利用者:Lukasstockner97/GSoC 2016/Weekly Reports/Week 5

提供: wiki
移動先: 案内検索

Hi!

This week, I finished the GPU denoising kernels - it turned out to be bit more work than I expected since I planned to use a different strategy for the seamless filtering there: On the CPU, tiles are denoised when their neighbors have been rendered. However, on GPUs, that approach has multiple problems: Tiles tend to be much larger and memory usage tends to be a major problem, so having 10 or more 256x256 tiles with 30 or more channels in memory isn't exactly great. Also, that would cause problems on Multi-GPU systems where neighbor tiles might be on different cards. Therefore, on GPUs a different approach is used: Instead of getting the pixels around the border from other tiles, each tile is internally rendered a bit bigger and only the pixels that will be visible in the end are filtered. Since the tiles are pretty large, the performance impact isn't that big: For 256x256 tiles at default settings, Cycles will render internally with 272x272 tiles, a 13% increase in pixels - not great, but the best option available as far as I can see. Therefore, I modified the RenderBuffer and RenderResult sync code to deal with "overscan", as I called it for now. With that in place, the CUDA kernels were fairly easy to add.

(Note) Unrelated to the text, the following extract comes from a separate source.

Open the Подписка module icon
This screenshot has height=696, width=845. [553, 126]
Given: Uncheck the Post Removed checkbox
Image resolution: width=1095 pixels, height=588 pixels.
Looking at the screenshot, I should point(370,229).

Next, I started working on the option to re-denoise after rendering is completed. Since I wanted a clean and flexible solution, I added a general "postprocess" option to the External Render API that comes with a poll function that checks whether a particular RenderResult can be post-processed, and a function that actually does the post-processing. These are then used by a operator that's called by a button in the image editor. From the Cycles side, the polling function already works, but the actual processing isn't implemented yet. Therefore, the button doesn't do anything yet. The reason for that is that I'm not sure how to implement it in the Session handling in Cycles: It could be added in as a third option, similar to how baking exists next to rendering. However, that isn't really great: Rendering and baking share most of the syncing code, only the final details (which device tasks are executed) are really different. For denoising, however, the situation is a lot different: All that's needed is 1. create a RenderBuffer from the existing result, 2. get tiles from the tile manager, 3. call the device to denoise them (no two-stage processing or overscan needed since the image is fully rendered to begin with), 4. write the result back. Therefore, the second option would be to add a simpler DenoisingSession, but that's not really nice either from a code design point of view...

So, from a user perspective, not too much changed in the branch: I added a currently useless button, but at least GPU denoising works now - or at least should.

Next to the denoiser work, I also did some work on other Cycles topics:

  • Bug fixing: I fixed T48691, T48698 and a few unreported bugs:
    • Building the Cycles CUDA kernels at runtime failed due to a new file missing from CMake (dfa7ddd)
    • Cycles crashed when using an environment texture with OSL (73cfbb0)
    • The anisotropic BSDF failed with OSL because the automatically inserted Convert node was connected wrongly due to a missing entry in the Socket Type -> Name mapping (9bce807)
  • Multi-Scattering GGX closures (D2002): Finally in master (23c2768)! I implemented the OSL bindings, fixed a few remaining numerical issues etc. Thanks to Brecht and Thomas for the review and suggestions! Next up is the Metallic BSDF based on the same paper (D2003)

Oh, and sorry for not providing any more test renders yet - I somehow overlooked the mail until now, and previously I didn't think that it makes too much sense yet because the filter is still buggy. Also, over the weekends I'm usually on my laptop, which means that every larger render takes a few hours... I'll render a few as soon as I'm back on the decent PC, though.

Lukas